BRIEF » Copy out the records word for word, starting at the line containing "Viewport: 635px width, 741px" and ending with the line containing "pyautogui.click(x=25, y=578)". Leave out the pictures.

INPUT ROWS »
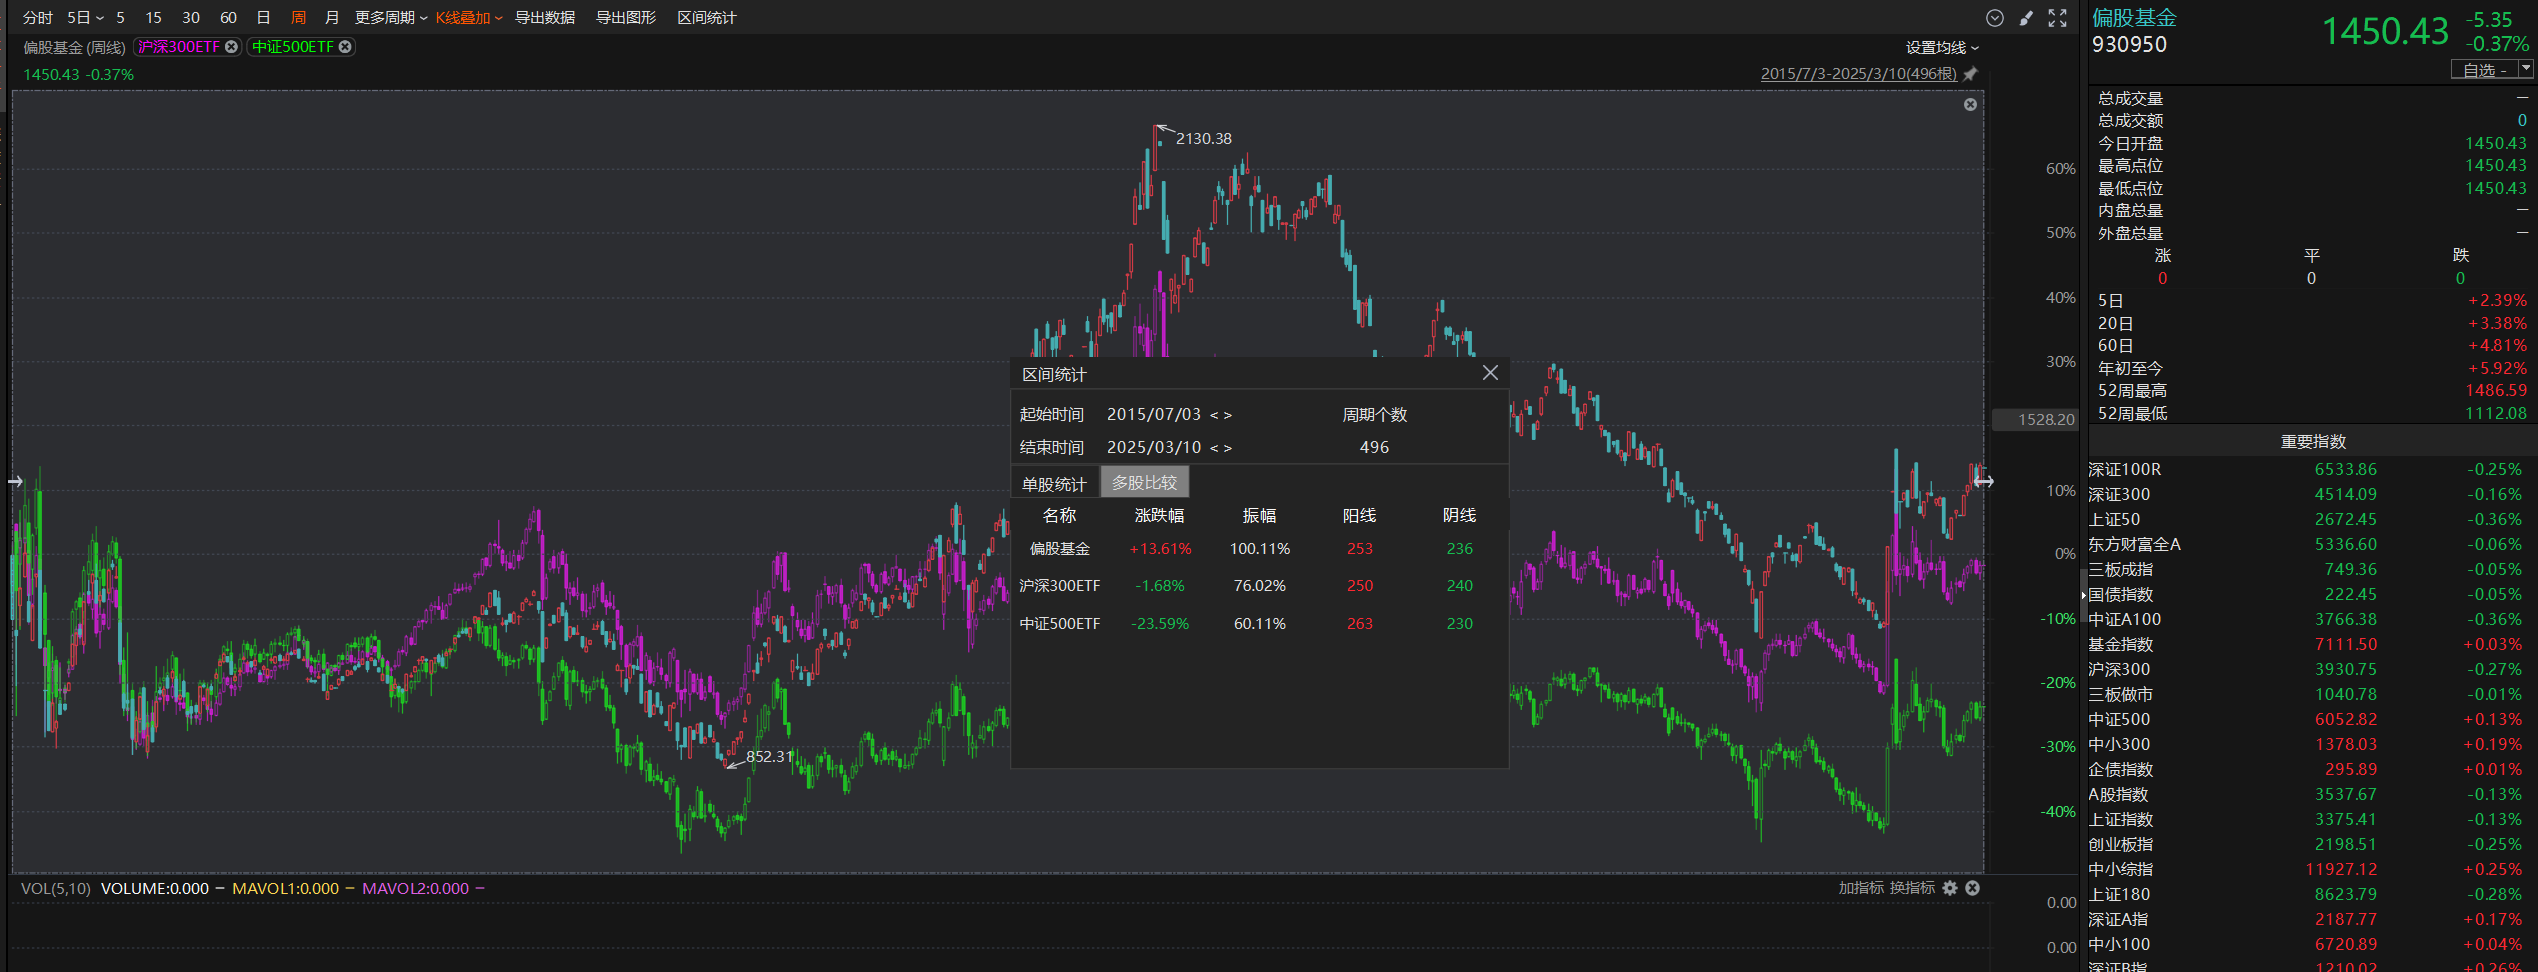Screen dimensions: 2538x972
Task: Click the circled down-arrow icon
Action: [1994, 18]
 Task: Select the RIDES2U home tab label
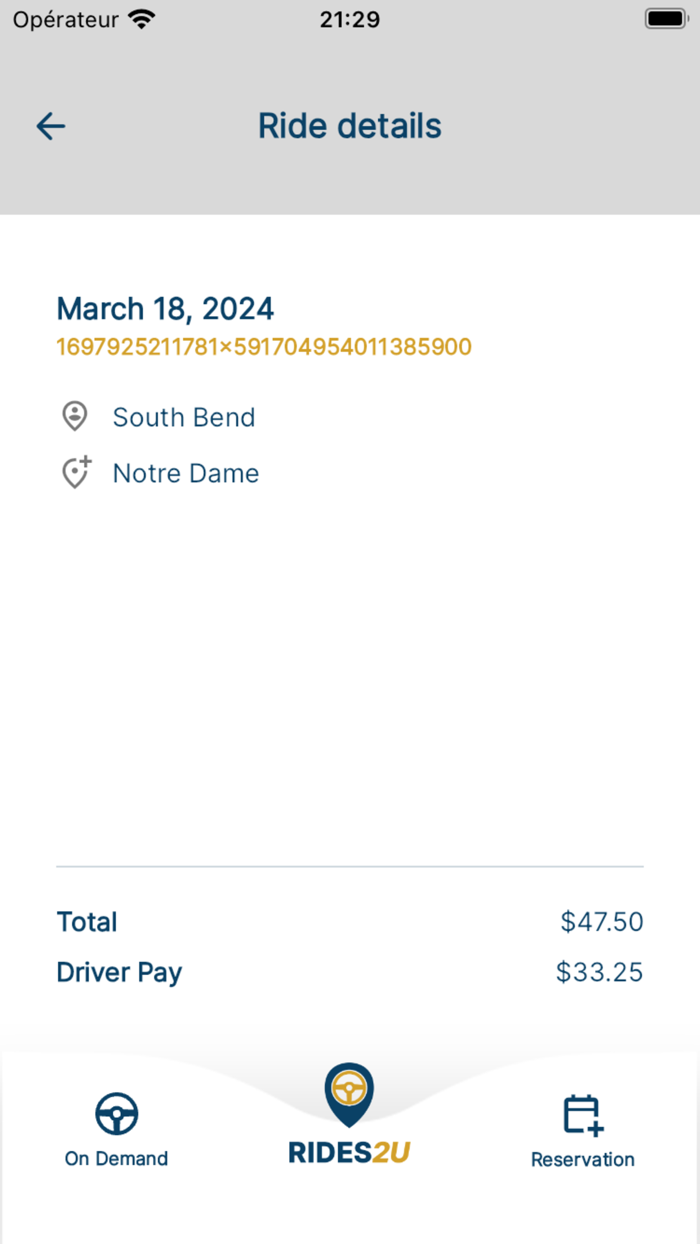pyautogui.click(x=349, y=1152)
--
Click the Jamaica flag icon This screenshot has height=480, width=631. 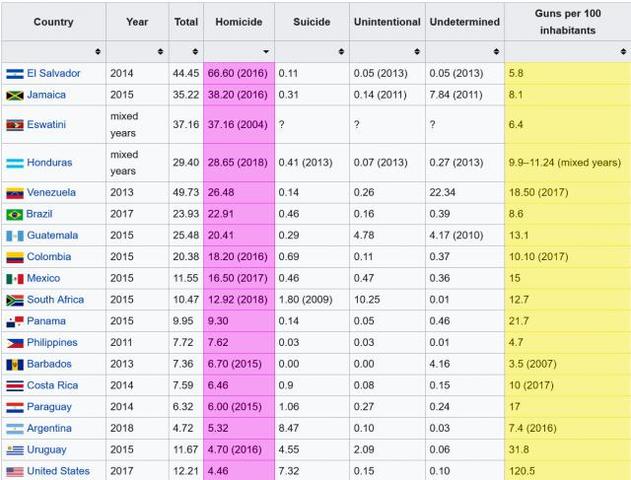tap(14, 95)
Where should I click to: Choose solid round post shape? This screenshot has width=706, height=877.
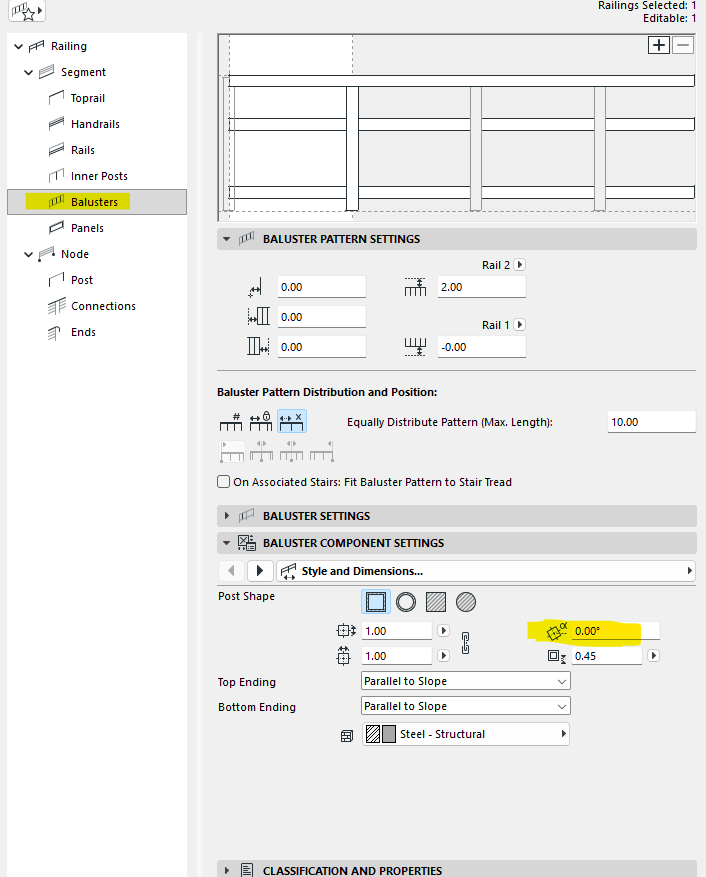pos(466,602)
---
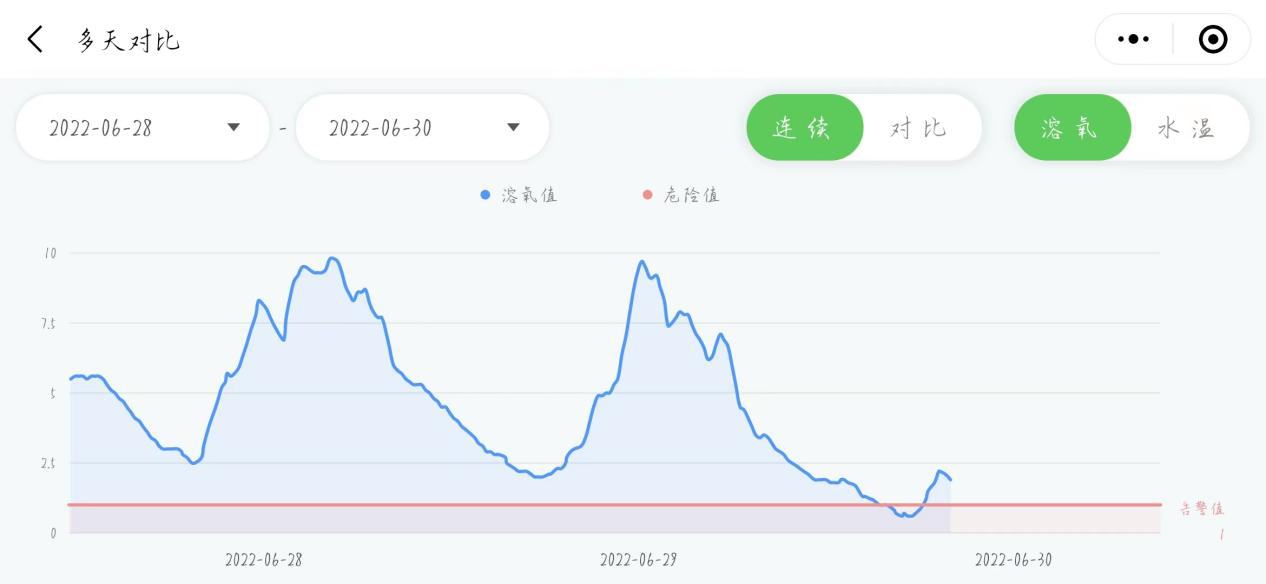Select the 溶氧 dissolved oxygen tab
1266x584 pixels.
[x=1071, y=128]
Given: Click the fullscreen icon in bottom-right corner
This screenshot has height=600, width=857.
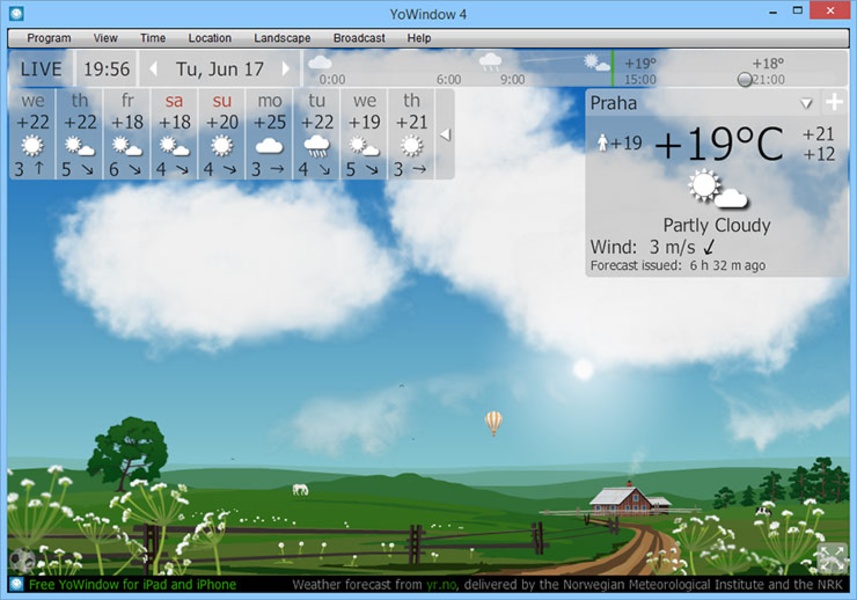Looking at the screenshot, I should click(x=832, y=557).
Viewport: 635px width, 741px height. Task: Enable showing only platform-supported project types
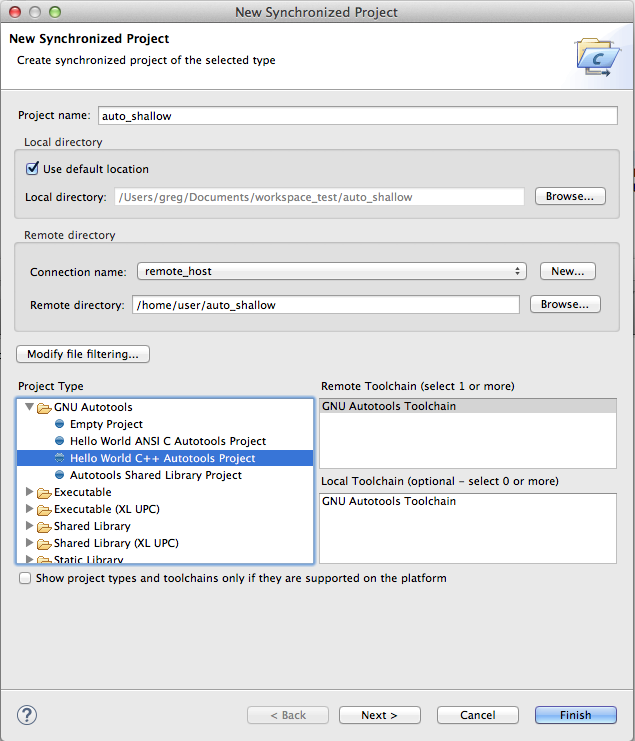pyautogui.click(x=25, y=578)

FULL OUTPUT »
Viewport: 635px width, 741px height. Task: Enable showing only platform-supported project types
pyautogui.click(x=25, y=578)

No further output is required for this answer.